И тогда она, словно исчерпав все силы, опустила плечи. Опустились и ресницы, теперь спокойные. На веках лежала голубая тень.
…Не помня себя, он бросился вниз:
– Люди! Лекаря! Люди! Люди!
Но еще раньше, чем прибежали люди и лекарь, у пани Антониды началась агония. Странная агония, похожая на угасание лампады, в которой выгорело все дотла…
* * *Они сидели вдвоем в комнате деда. Он всегда останавливался в ней, когда приезжал в Загорщину. Алесь немного отошел, так и не выплакавшись; во всяком случае, дед больше не боялся за него.
Так они и сидели, придавленные общим горем, очень старый и молодой. А между ними стояла бутылка тминной да запыленная, словно в фуфайке, бутылка вина.
– Знаю, и для тебя слишком много. Так вот, за несколько недель. Но ты – человек. Стой. Зацепись и стой… Да и меня, старого эготиста, пожалей… Я, Алесь, действительно стар. Перед тобой будущее, свои дети. А передо мной – могила. И детей моих нет…
Одни, одинокие во всем доме.
– Ты еще пустишь корни. А я как старый тополь, что выпустил ростки, а их срезали. А на новые сил нет. Один остался, да и тот… Один ты у меня… Сохну я, как дерево, обрубленное да обгоревшее… Ты меня пожалей.
– Я не буду, дед… Но не прощу я себе… Как мог не заметить!.. Каждую весну и осень, всегда так было, что она закрывалась, никто не мог видеть… Но все равно – как я мог допустить?
– Не помогло б, – наливал дед ему вина, а себе тминной. – Она все равно сделала б это… Раненая совесть, сыне…
Дед замолчал.
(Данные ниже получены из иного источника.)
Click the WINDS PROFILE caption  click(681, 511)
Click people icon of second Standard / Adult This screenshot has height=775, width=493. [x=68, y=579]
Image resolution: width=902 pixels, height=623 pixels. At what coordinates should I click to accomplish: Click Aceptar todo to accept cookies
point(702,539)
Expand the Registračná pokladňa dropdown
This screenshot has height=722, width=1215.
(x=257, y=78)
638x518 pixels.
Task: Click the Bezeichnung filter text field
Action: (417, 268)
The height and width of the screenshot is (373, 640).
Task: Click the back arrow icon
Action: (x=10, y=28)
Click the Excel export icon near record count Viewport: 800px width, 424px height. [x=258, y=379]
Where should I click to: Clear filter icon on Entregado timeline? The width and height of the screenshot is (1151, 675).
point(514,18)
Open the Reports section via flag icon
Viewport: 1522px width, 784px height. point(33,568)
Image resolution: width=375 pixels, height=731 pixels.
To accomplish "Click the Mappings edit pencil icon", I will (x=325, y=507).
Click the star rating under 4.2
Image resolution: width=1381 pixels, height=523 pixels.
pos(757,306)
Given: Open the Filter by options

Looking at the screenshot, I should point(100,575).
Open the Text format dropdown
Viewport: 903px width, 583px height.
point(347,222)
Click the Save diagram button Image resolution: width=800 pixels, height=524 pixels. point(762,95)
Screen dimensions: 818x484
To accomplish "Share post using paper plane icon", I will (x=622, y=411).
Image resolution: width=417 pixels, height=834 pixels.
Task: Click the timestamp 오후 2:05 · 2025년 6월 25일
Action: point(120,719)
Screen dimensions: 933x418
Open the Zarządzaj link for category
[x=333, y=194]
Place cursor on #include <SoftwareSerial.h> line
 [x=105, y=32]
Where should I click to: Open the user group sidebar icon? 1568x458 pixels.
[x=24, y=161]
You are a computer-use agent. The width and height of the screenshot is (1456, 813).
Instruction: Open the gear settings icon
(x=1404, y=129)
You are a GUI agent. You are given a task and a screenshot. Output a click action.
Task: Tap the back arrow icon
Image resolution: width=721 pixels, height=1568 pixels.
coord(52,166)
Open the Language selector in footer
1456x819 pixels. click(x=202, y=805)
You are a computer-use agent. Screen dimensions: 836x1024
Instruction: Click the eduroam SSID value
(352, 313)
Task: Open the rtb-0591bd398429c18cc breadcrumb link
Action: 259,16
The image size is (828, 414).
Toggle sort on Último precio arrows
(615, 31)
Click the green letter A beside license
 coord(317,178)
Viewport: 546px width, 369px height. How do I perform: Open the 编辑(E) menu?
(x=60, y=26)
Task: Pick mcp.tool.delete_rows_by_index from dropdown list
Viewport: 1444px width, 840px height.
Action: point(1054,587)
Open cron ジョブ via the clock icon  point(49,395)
Что он мог сказать? Он тасовал мысли.
Какое-то совсем темное, словно осеннее, было небо над парком. За окном месяц бешено мчался над неподвижными громадами облаков.
– Легче всего окончить так. Но людям надо идти. Чтоб жить. Жизнь – благодать. Наивысшая благодать, которая дана каждому, несмотря на всю боль.
Дед не заметил, что противоречит сам себе. Он просто высказывал вслух мысли, как все люди. Может, которая и утешит.
– Чтоб жить… Особенно тем, что сами и бросают зерно, что дают ему расти, что борются за колосья – иначе нивы заглушили б сорняки… Что поделаешь, трава лучше отрастает, когда ее косят…
Дед снова налил и задумался.
– Выпей, сыне. Я долго жил. Меня сочли б сумасшедшим, если б я сказал, ну хотя б про котлы на сахарном заводе… Пресс крутили руками… А, ерунда!..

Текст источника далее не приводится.